◆ TASK DATA
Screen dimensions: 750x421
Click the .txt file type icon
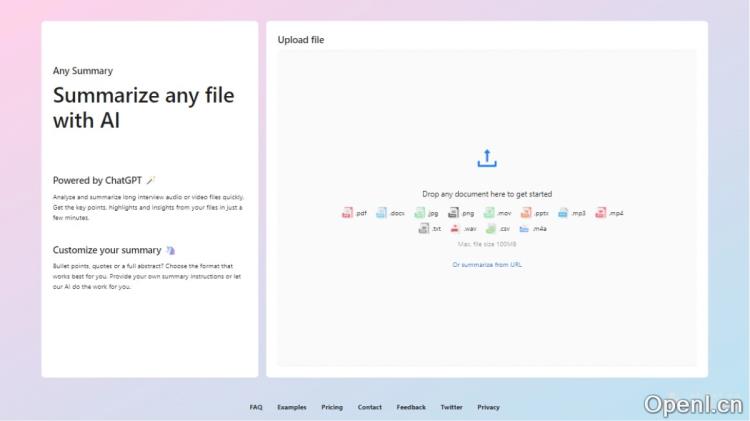pyautogui.click(x=424, y=229)
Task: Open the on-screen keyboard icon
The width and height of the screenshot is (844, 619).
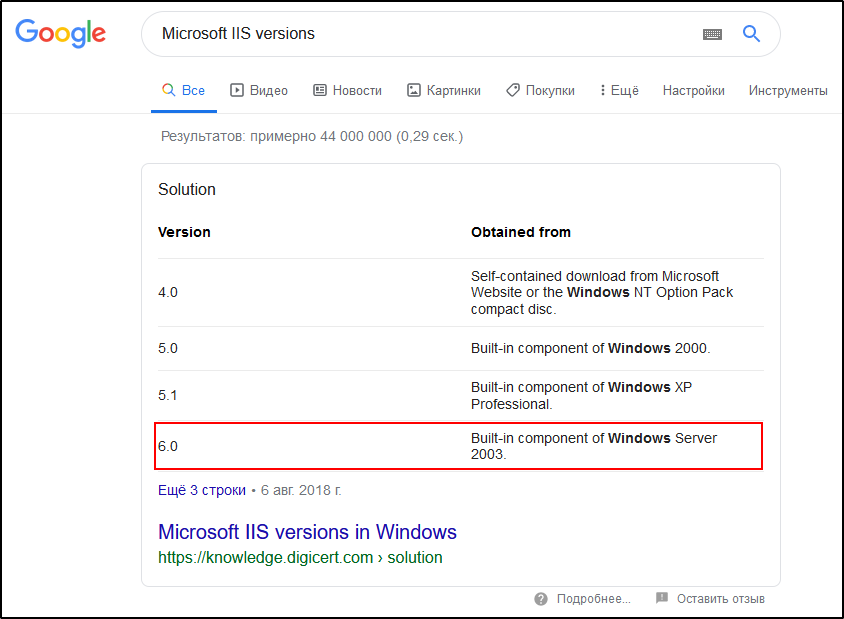Action: click(712, 34)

◆ WHAT TO PRODUCE
Omitting the images, transcribe every record exactly.

◆ EXPECTED ANSWER
Screen dimensions: 750x421
Click the .txt file type icon
pyautogui.click(x=424, y=229)
Task: Open the on-screen keyboard icon
The width and height of the screenshot is (844, 619).
Action: click(712, 34)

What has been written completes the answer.